The speech was sharp commentary, then and now. America’s founding was itself an act of protest but the new nation was far from inclusive. Enshrined in the First Amendment to the U.S. Constitution, freedom of speech and expression protects the right to criticize the nation, its leaders and policies. Douglass was brave and profound—giving Black people a voice and taking a stand for the principles of humanity.
When American flags fly on the Fourth of July celebrating the nation’s birth and independence, the familiar red, white, and blue sewn with the ideals of democracy and liberty is a symbol of hope for a more perfect union. It’s also a reminder that when the nation was formed, Black people in America were enslaved and that shameful history continues to cloud widespread progress in 2019.
Creative Time, Pledges of Allegiance: “LaToya Ruby Frazier asks for justice and accountability for the communities in Flint, Michigan, with a flag that is also a clock. The number 1,105 was the exact amount of days Flint residents had lived without new pipes between when lead leaching first took place in Flint and the unveiling of Frazier’s flag on May 3, 2017.” By April 25, 2018, when it the flag was scheduled to be displayed, the number on the flag had risen to 1,462 days. | Photo by Nicholas Prakas via Creative Time
ARTISTS IN THE UNITED STATES and around the world have long used the flag format as a medium to express themselves and make powerful statements about identity, nationality, and the issues they care about.
Sonya Clark uses textiles to examine historic narratives and race and culture issues. Currently based in Amherst, Mass., where she is a professor of art at Amherst College, several of her projects have been inspired by flags—the Confederate flag, American flag, and Kente flag.
In Philadelphia, Clark is presenting “Monumental Cloth, The Flag We Should Know,” which focuses on the Confederate Flag of Truce. The flag is a plain dishcloth that played a critical role in ending the Civil War, serving as the South’s flag of surrender at Appomattox in spring 1865. The cloth “brokered peace and represented the promise of reconciliation.” In the exhibition at The Fabric Workshop and Museum, Clark documents the ubiquity of the Confederate flag and the hate and division it represents and propagates and wonders how the nation’s narrative and reckoning with history may have been influenced had Truce Flag taken hold instead.
New York-based Creative Time recently organized a nationwide public art project utilizing the flag as a medium for protest, pride, and social commentary. “Pledges of Allegiance” (2017-18) commissioned 16 artist-designed flags that, in succession, flew above Creative Time’s headquarters in New York City’s East Village and a variety of cultural institutions throughout the United States.

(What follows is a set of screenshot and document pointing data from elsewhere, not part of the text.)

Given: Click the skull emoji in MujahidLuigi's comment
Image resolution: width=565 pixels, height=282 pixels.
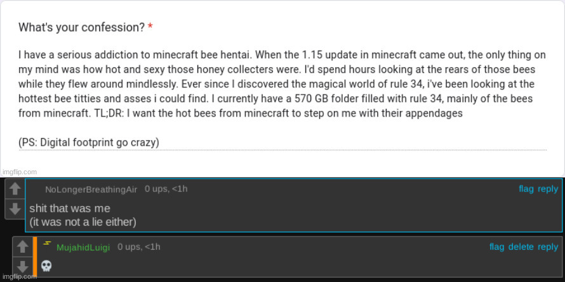Looking at the screenshot, I should 46,266.
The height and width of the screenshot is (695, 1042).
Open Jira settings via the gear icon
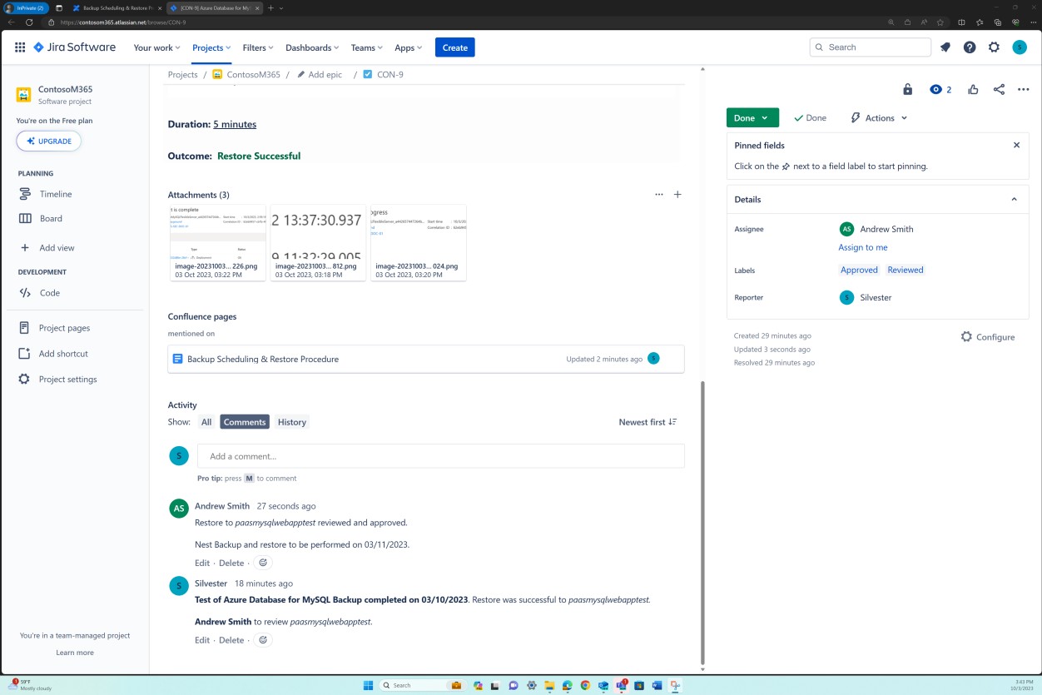click(x=994, y=47)
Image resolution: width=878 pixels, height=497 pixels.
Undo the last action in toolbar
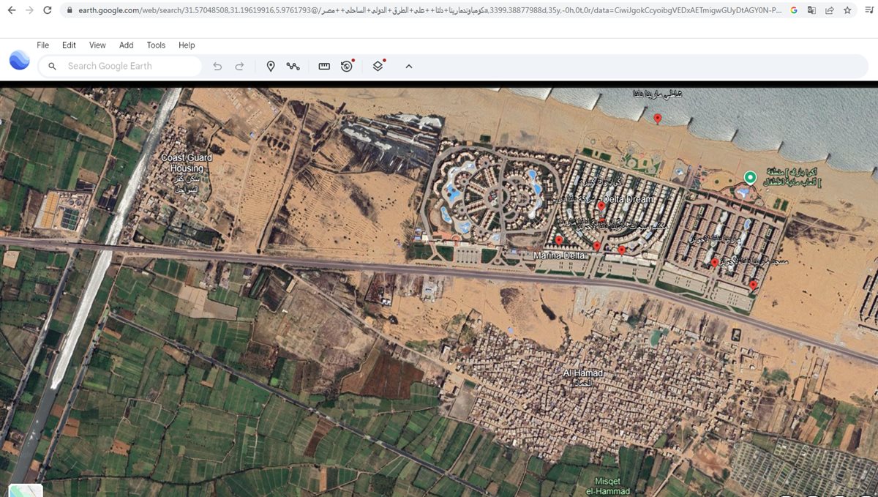217,66
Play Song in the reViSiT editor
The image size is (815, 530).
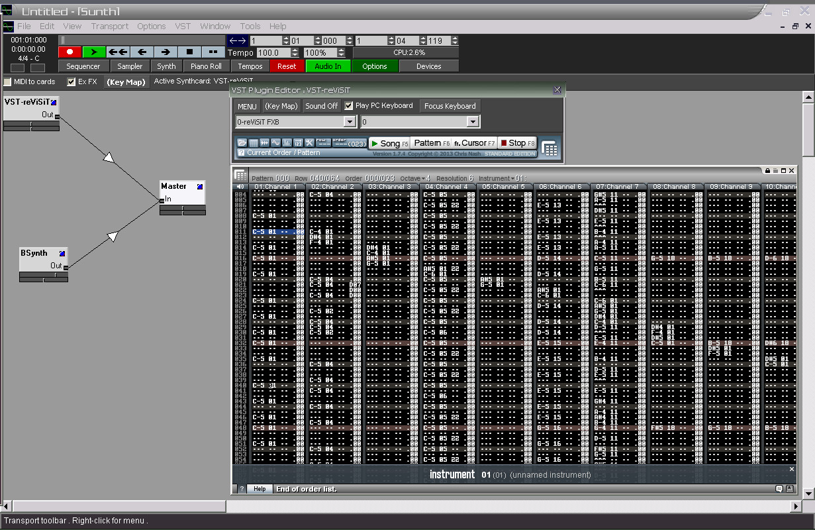pyautogui.click(x=389, y=143)
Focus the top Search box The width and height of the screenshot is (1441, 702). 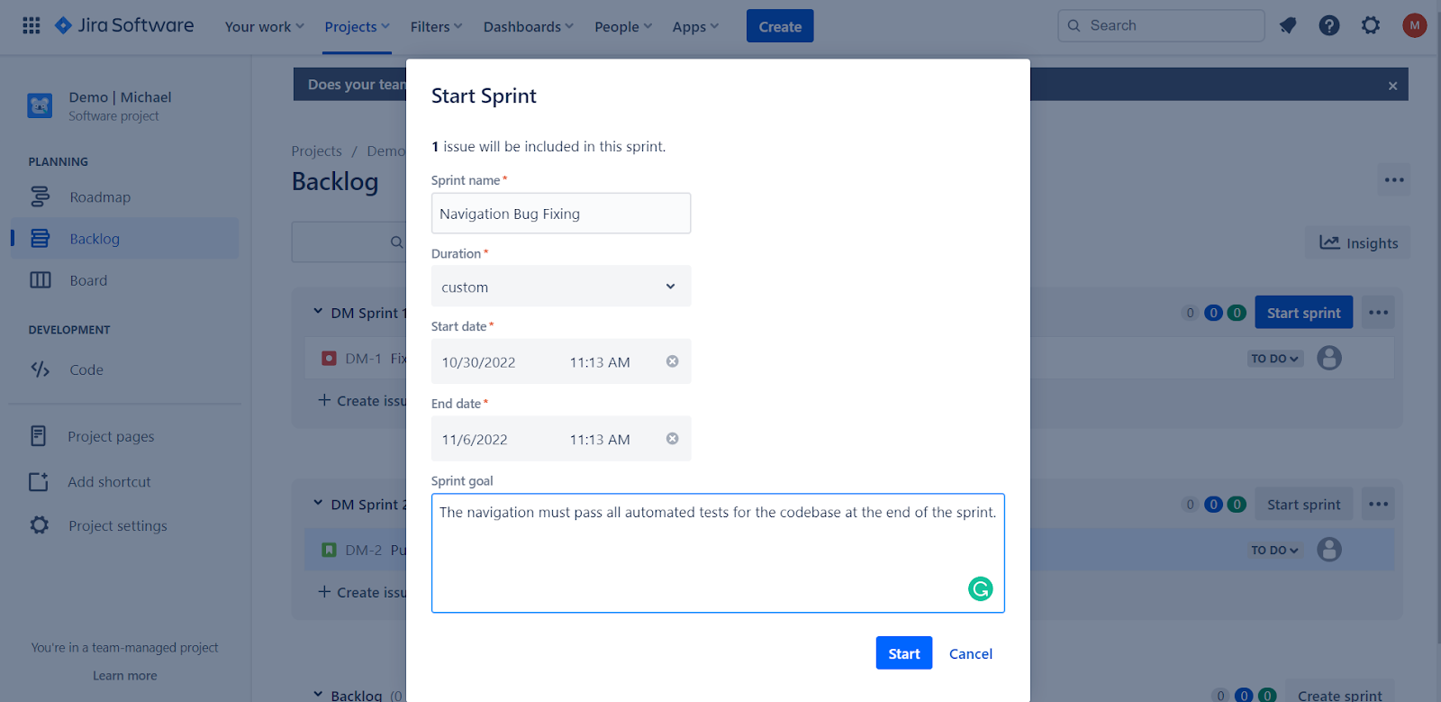click(1171, 26)
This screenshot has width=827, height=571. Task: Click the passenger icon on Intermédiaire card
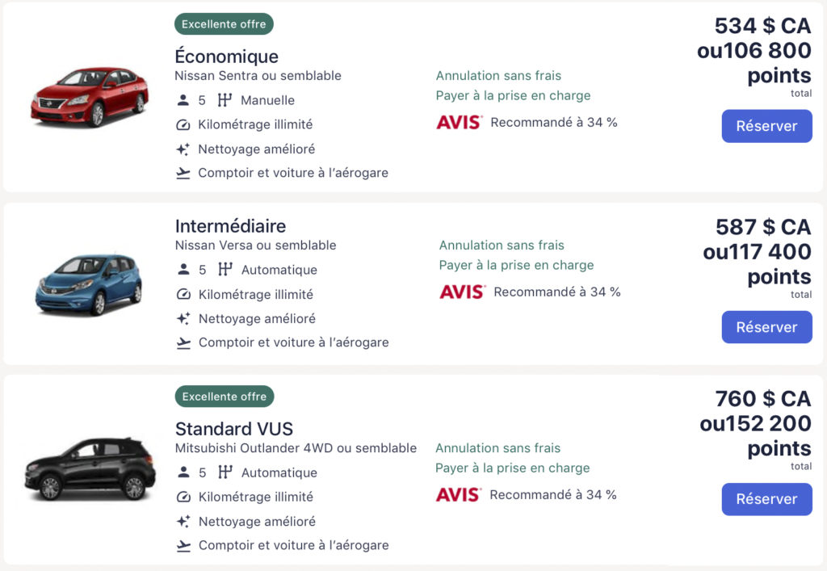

“We realized we needed a space to resist that was defined not in opposition to a symbol, but in support of one, and so we created a permanent space. The flag seemed an ideal form to build that space around both practically and symbolically,” Nato Thompson, then-artistic director of Creative Time, said on the nonprofit’s webste.
LaToya Ruby Frazier, Nari Ward, and Jayson Musson, were among the participating artists. Frazier’s flag focused on the water crisis in Flint, Mich., and was on display at 17 institutions including the 21C Museum Hotel in Durham, N.C., Atlanta Contemporary, MASS MoCA, and RISD Museum, from April 25-May 16, 2018. The closest site to Flint was the Museum of Contemporary Art Detroit.
FAITH RINGGOLD, “The Flag is Bleeding #2 (American Collection #6),” 1997 (acrylic on canvas, painted and pieced border). | © 2018 Faith Ringgold / Artists Rights Society (ARS), New York. Private collection, Courtesy Pippy Houldsworth Gallery, London
FOR MORE THAN 50 YEARS, Faith Ringgold has used the flag as a point of reference to explore race relations and the state of black America. Her quilt, “The Flag is Bleeding #2” (1997) is currently displayed at Serpentine Galleries in London. On view through Sept. 8, the exhibition is Ringgold’s first at a European institution.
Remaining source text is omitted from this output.